Von den Schulen erwarte man, dass Lehrpläne eingehalten werden. „Sollte es in der Praxis vereinzelt anders gehandhabt werden“, bestehe die Gefahr, dass die Schüler spätestens bei der Prüfung, bei einem Praktikum oder schließlich im Beruf Probleme bekommen, wenn sie bestimmte Speisen nicht wie vorgesehen zubereiten können. Wer nur Fleisch isst, das halal oder koscher ist, aber auch wer gar kein Fleisch oder tierische Produkte isst wie Vegetarier oder Veganer, hat laut Lehrplan kein leichtes Spiel. Darin sieht der Stadtschulrat keine Diskriminierung. Schließlich handle es sich bei Tourismus- und Wirtschaftsschulen nicht um Pflichtschulen.

Richard Potz

Kathbild/Franz Josef Rupprecht

Religionsrechtexperte Richard Potz

Einschränkung der Religionsfreiheit?

Die Frage, ob bei jemandem, der wegen der Weigerung, Schweinefleisch zu kosten, eine Schule nicht besuchen könne, rechtlich Diskriminierung vorliege, sei schwer zu beantworten, sagte der Religionsrechtexperte Richard Potz zu religion.ORF.at. Es handelt sich für ihn um eine Gratwanderung.

„Wie oft lassen sich gute Gründe für beide Seiten finden“, sagte Potz. Einerseits „sollte es möglich sein, Kochen zu lernen, ohne Schweinefleisch und Alkohol zu konsumieren“, andererseits dürfe eine Schule, „die Leute speziell für die österreichische Küche ausbilden will“ - Schweinefleisch inklusive - „dies auch tun.“

Besonders heikel ist es laut Potz allerdings bei Wirtschaftsschulen, bei der die Kochausbildung im Gegensatz zu einer dezidierten Lehrausbildung zum Koch nicht im Mittelpunkt steht.

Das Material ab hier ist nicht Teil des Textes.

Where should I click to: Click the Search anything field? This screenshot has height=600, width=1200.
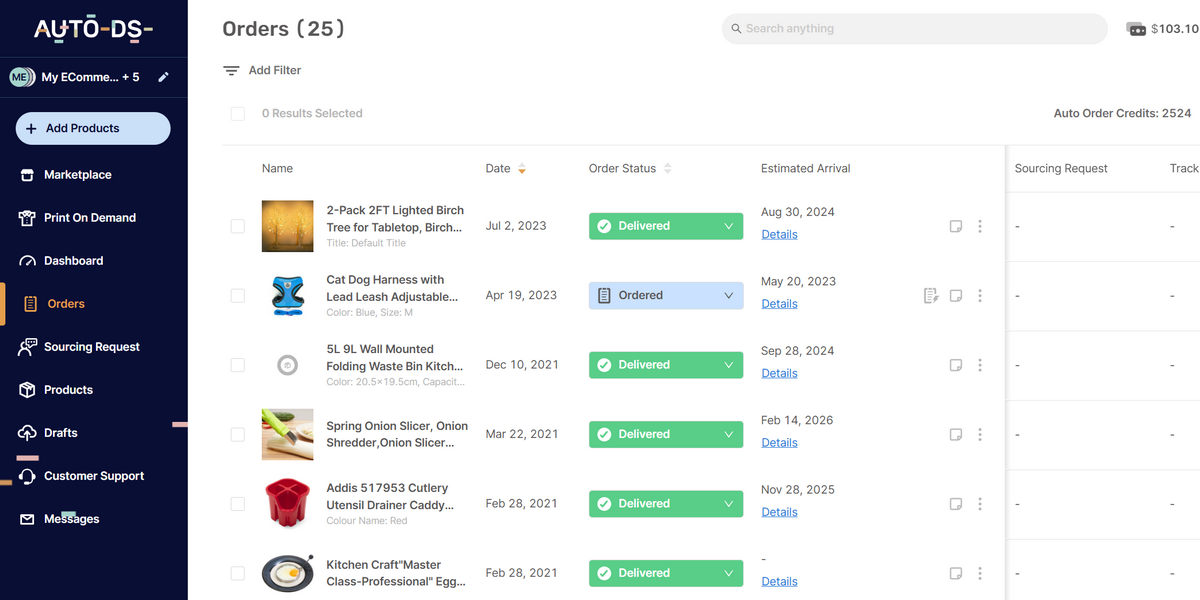pos(914,29)
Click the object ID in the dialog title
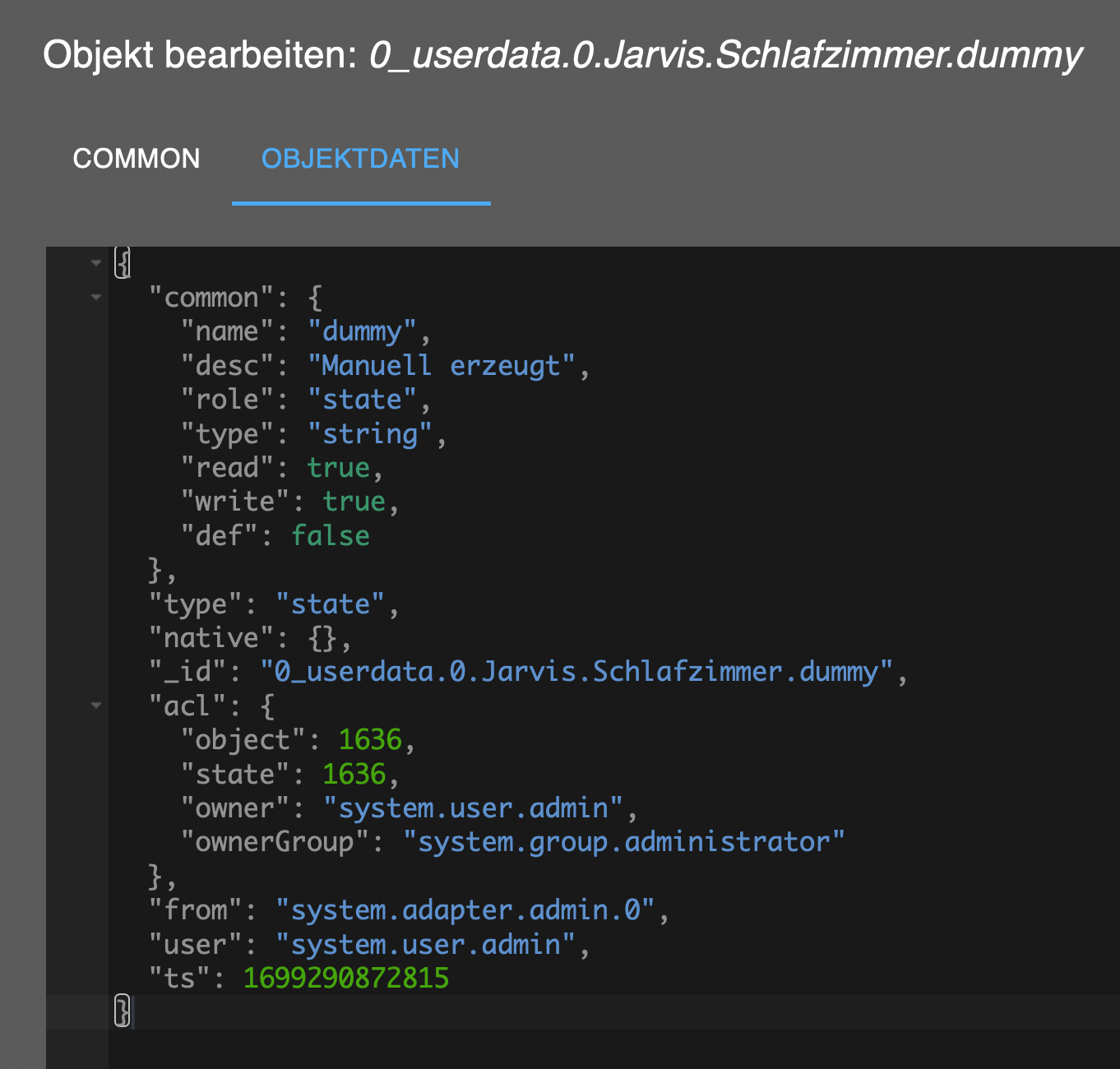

Er plädiert dafür, hier auf religiöse Speisevorschriften Rücksicht zu nehmen. Bei der Verpflegung von Muslimen in Schulkantinen wird dies zum Beispiel bereits getan.

Carla Amina Baghajati

kathbild/Franz Josef Rupprecht

IGGÖ-Sprecherin Carla Amina Baghajati

„Vergebene Chance für Wirtschaft“

Die Sprecherin der Islamischen Glaubensgemeinschaft in Österreich (IGGÖ), Carla Amina Baghajati, kündigte gegenüber religion.ORF.at an, dass die offizielle Vertretung der Muslime sich dieses Themas annehmen werde. Man wolle diesbezüglich in Dialog mit dem Bund treten.

„Viele Muslime interessieren sich für Berufe im Bereich Tourismus, Hauswirtschaft und Gastronomie“, doch durch die Vorgaben würden sie gebremst, so Baghajati. Das sei „bedauerlich“ und eine „vergebene Chance“ für die Wirtschaft.

Muslim: Alkohol ohne Rausch ist ok

Beim Fachverband Gastronomie der Wirtschaftskammer Österreich steht man hinter dem österreichischen Lehrplan. In einer schriftlichen Stellungnahme heißt es, man müsse sich in der Gastronomie an den Wünschen der Gäste orientieren, was Schweinefleisch und Alkohol miteinschließt.

Pragmatisch geht ein muslimischer Wiener Gastronom, der lieber anonym bleiben möchte, mit religiösen Speisevorschriften um. Auf der Karte seines Restaurants findet sich neben zahlreichen alkoholischen Getränken etwa das Gericht „Rinderfiletspitzen in Rotweinsauce“, das auch er essen würde. Denn wenn man Alkohol verkoche, berausche man sich nicht. Und den Rauschzustand zu verhindern, darum gehe es, seiner Auslegung nach, im Koran. Dass seine Sichtweise nicht mehrheitstauglich ist, sei ihm bewusst. Puren Alkohol trinke er allerdings nicht und Schweinefleisch sucht man auf seiner Speisekarte vergeblich.